• _What this task involves_
Only the lines from the line that contains "Image resolution: width=688" through the final line of the entries below belong in your answer, copied exactly and without pictures.

• _Records provided_
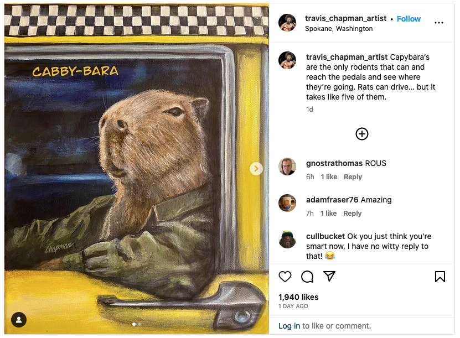Load more comments with plus icon
Screen dimensions: 460x338
click(362, 134)
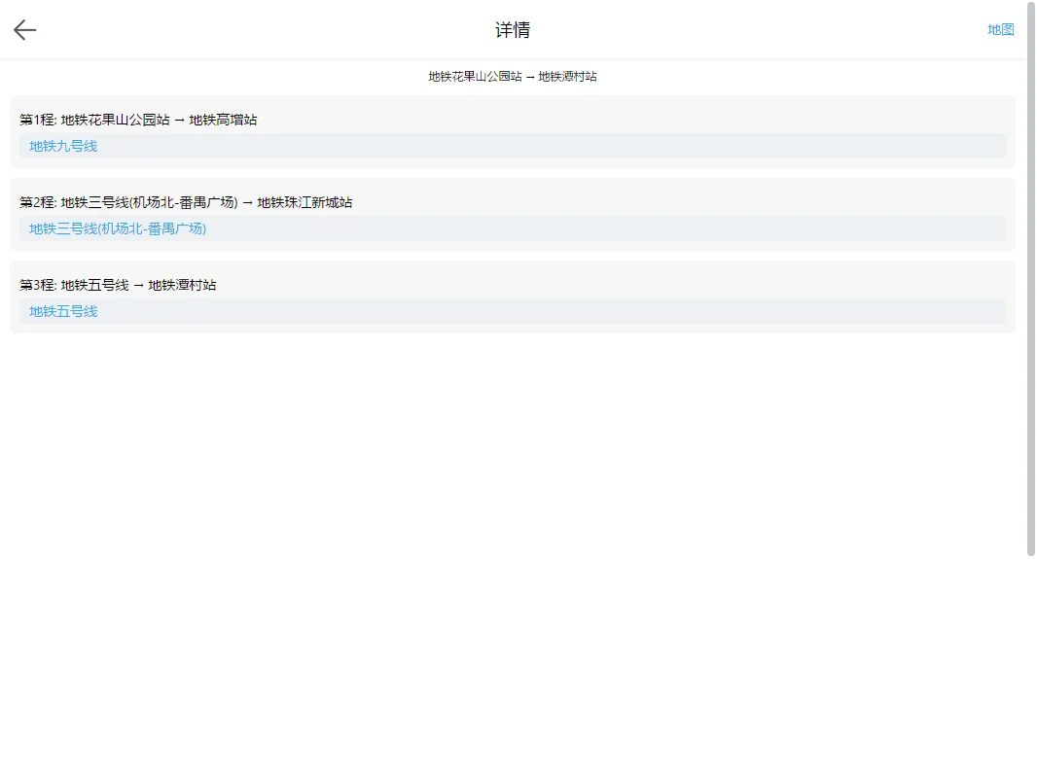Image resolution: width=1037 pixels, height=770 pixels.
Task: Click the arrow in the 第1程 heading
Action: pyautogui.click(x=179, y=120)
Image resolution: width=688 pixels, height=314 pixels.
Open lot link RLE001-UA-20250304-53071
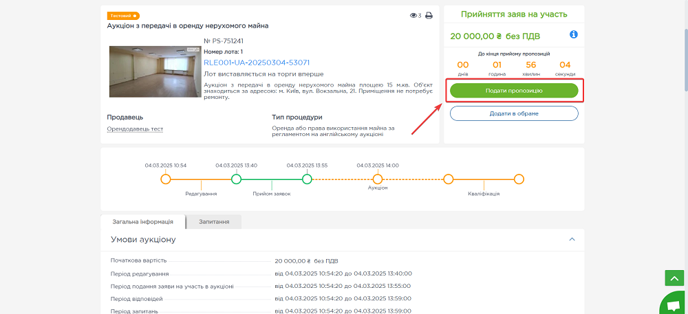coord(257,62)
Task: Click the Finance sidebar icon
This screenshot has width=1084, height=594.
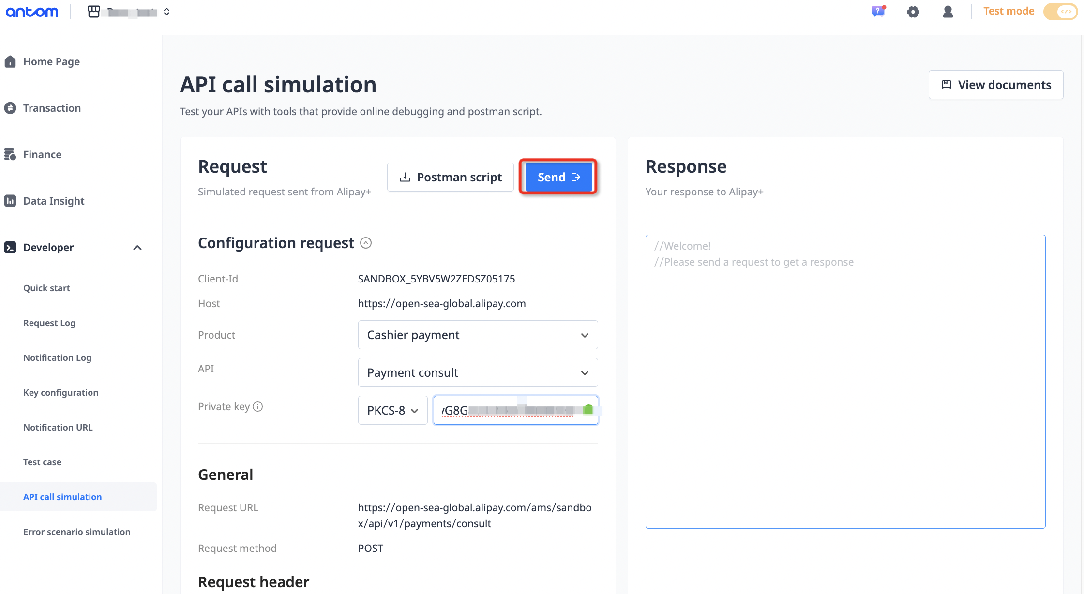Action: coord(10,154)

• _Task output_
Image resolution: width=688 pixels, height=314 pixels.
Open lot link RLE001-UA-20250304-53071
coord(257,62)
Task: Click the Finance sidebar icon
This screenshot has width=1084, height=594.
Action: coord(10,154)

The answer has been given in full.